Three years ago, when Sen. Gary Hart (D-Colo.) began what seemed a quixotic quest for the 1984 Democratic presidential nomination, he told reporters that there was good reason for him to ignore the odds and move so early.
"By 1988," he would say, "the woods will be full of Gary Harts."
What Hart discerned quite accurately and earlier than most was that the decade of the '80s would be a time of generational change for the Democratic Party. If he didn't stake an early claim to speak for that new generation, Hart knew, others would be ready and willing to appoint themselves its leader.
So far, Hart's strategy has worked. While he could not wrest the 1984 nomination from Walter Mondale, he ran well enough to secure a higher name recognition and a bigger corps of supporters than any other Democratic hopeful going into 1988. On the surface, Hart's announcement last week that he will not run for reelection in Colorado this year can be read as a sign of confidence on his part that the bold gamble of 1983 will finally pay off in a presidential nomination.
Why else would he give up his Senate seat? Well, there are three reasons, and each of them, I think, indicates underlying weakness rather than strength.
The first is financial. Hart is carrying a $3.4 million debt from 1984 and, despite strenuous efforts, was able to pare it by only $900,000 last year. To pay it off, raise a couple million more for the Colorado Senate race and then plunge immediately in 1987 into financing another presidential bid might have overreached his abilities -- especially since he has refused since 1983 to accept political action committee contributions.
The second reason is political. The Colorado Senate race offered little likelihood of producing an impressive victory and some risk of outright defeat. Hart won by only 19,206 votes in 1980 in his pro-Reagan state. The latest public poll, a December survey for The Denver Post, gave Hart only a 47 percent approval rating. That was 22 points below that for his colleague, Sen. Bill Armstrong (R-Colo.), who may have presidential notions of his own.

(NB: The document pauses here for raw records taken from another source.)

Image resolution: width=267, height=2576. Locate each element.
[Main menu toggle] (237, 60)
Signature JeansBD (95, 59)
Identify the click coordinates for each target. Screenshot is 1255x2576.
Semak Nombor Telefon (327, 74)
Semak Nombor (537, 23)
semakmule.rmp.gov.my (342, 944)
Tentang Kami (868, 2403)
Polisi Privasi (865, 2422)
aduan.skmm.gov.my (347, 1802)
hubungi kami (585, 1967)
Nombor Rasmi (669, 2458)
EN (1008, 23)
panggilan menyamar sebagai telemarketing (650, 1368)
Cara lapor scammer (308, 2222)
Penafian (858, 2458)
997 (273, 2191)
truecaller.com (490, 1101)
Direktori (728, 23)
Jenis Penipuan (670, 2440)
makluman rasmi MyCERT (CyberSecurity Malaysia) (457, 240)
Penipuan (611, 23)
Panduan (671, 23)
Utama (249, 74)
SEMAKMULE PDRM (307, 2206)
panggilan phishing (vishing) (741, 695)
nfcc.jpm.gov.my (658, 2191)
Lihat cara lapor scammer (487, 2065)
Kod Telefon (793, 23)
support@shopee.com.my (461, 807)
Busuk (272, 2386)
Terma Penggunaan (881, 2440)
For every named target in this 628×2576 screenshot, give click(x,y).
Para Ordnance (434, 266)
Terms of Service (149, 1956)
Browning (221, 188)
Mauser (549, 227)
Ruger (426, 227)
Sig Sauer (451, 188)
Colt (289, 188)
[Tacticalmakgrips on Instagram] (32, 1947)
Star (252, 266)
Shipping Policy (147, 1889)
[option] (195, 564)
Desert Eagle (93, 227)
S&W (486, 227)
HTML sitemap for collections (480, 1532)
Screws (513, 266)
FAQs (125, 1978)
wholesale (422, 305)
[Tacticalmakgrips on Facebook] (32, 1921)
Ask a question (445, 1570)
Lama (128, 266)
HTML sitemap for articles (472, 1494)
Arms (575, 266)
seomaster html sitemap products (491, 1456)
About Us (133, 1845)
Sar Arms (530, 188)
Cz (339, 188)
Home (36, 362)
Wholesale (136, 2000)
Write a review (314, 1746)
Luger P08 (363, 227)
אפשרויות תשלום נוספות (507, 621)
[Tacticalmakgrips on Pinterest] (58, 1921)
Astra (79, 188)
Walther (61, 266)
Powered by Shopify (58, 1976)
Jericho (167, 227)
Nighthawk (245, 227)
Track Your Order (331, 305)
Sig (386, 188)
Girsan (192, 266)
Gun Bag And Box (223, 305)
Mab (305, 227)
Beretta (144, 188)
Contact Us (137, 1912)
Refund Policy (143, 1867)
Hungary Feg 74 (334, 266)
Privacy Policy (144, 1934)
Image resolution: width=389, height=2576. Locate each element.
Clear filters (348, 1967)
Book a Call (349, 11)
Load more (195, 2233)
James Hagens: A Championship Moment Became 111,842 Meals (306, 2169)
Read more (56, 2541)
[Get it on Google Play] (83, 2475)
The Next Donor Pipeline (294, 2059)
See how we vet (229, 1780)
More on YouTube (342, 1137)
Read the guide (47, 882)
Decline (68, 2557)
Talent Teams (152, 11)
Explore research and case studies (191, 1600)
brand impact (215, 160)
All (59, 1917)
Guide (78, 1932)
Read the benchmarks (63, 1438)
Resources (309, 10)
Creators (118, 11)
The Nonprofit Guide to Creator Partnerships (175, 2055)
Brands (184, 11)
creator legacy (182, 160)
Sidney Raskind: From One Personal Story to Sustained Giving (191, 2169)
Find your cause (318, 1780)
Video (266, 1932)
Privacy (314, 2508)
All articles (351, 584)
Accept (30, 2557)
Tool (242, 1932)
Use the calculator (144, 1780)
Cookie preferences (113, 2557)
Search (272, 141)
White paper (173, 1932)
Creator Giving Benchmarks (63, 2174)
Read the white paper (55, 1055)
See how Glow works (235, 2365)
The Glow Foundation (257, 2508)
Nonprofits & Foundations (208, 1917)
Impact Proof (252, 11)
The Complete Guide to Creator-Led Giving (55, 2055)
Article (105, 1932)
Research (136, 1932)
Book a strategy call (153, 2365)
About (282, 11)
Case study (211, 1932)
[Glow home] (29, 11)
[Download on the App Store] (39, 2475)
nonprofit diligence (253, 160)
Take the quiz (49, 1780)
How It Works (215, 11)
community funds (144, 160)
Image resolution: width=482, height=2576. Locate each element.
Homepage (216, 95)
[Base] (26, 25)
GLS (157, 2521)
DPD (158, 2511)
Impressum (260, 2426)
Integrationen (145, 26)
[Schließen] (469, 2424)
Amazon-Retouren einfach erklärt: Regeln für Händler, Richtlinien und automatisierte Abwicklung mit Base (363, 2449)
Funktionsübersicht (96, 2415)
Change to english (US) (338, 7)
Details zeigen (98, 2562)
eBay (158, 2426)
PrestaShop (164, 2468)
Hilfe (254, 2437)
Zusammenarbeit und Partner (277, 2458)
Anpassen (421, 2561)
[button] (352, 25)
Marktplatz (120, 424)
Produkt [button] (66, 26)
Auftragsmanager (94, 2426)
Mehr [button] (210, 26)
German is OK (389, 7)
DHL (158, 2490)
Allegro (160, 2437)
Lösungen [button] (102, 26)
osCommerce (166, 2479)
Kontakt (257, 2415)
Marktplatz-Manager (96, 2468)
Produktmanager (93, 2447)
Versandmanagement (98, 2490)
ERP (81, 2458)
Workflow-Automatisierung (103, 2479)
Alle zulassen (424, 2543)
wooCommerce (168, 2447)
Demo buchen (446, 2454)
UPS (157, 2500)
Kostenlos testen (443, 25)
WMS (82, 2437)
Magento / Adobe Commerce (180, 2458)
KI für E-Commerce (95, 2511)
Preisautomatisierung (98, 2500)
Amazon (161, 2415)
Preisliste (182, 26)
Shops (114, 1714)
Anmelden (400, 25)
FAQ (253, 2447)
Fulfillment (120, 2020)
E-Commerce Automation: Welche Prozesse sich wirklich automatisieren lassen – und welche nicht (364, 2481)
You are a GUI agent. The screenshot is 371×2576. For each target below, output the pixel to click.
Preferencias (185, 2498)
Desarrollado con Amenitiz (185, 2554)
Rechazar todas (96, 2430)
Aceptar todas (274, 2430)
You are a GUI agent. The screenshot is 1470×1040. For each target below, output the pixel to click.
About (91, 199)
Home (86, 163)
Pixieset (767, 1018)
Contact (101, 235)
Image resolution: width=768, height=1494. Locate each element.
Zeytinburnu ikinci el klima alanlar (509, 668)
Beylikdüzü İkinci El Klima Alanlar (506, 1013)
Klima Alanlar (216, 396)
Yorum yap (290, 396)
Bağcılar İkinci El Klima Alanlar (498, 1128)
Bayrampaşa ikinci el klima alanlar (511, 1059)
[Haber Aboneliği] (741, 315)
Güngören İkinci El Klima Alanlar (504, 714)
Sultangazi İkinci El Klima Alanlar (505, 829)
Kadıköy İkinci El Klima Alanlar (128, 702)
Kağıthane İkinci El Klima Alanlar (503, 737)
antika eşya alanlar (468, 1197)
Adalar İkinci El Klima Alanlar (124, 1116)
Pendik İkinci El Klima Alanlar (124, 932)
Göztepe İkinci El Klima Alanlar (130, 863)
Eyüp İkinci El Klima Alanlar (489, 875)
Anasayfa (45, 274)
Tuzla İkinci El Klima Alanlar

A close victory would do Hart no good for 1988, especially when potential Democratic rival Mario M. Cuomo is looking at a likely landslide in his reelection race as governor of New York. And with the poll showing Hart holding no more than 54 percent of the vote against any of three little- known Republican challengers, the risk of a loss could not be dismissed.
Third, Hart clearly thinks that he has a better chance to achieve distinction in the next two years by campaigning around the country than by working in the Senate -- which has not been particularly hospitable to his "new ideas."
Only Jesse Jackson among the 1984 Democratic contenders is likely to face Hart in the 1988 primaries and caucuses. But Hart can hear the footsteps of Cuomo and half-a-dozen other governors and members of Congress (all encouraged by the early withdrawal of Ted Kennedy) racing toward the 1988 starting line.
To hold the advantage he gained by running in 1984, Hart clearly figures he has to be the first nearly full-time campaigner for 1988. But there is real risk in this decision. In seeking to isolate himself once again from his competitors, in abandoning his electoral base in Colorado and his institutional base in the Senate, Hart may simply dramatize what an isolated political figure he is.
Hart is the most introspective and intellectual presidential contender since Jimmy Carter. Aloofness, not mental flabbiness, has always been his real vulnerability as a politician. Mondale was taking a cheap shot when he implied, during the primaries of 1984, that Hart was a "Gary-come-lately" to the fight for social justice or disarmament. Even more dubious was his challenge to Hart's "new ideas" theme with the taunting question, "Where's the beef?" Hart has applied himself to major issues of defense and economic policy as assiduously as anyone in the Democratic Party.
Yet Mondale's near-desperation tactics in 1984 worked. Why? Because almost no one came forward to defend Hart, the man who was then leading the chase for the Democratic nomination and threatening Ronald Reagan in the polls. No one of significant political stature and credibility felt the loyalty to Hart to refute those charges.
Equally significant was the fact that during that winter of 1984, when Hart was the hottest politician in America, you could just about count on your fingers the number of other elected officials who boarded his bandwagon. After nearly 10 years in the Senate, he was endorsed by three of his colleagues -- two of them as their second choices.
Even today, Hart's reputation among his colleagues is as a man of ideas, armed with some important skills in grass-roots political organizing, but essentially a loner. He has never achieved, or really worked hard to gain, acceptance by his peers in Congress as their leader or spokesman.
That is the third reason he is leaving the Senate, and, like the others, it reflects the vulnerability, not the inevitability, of his presidential bid.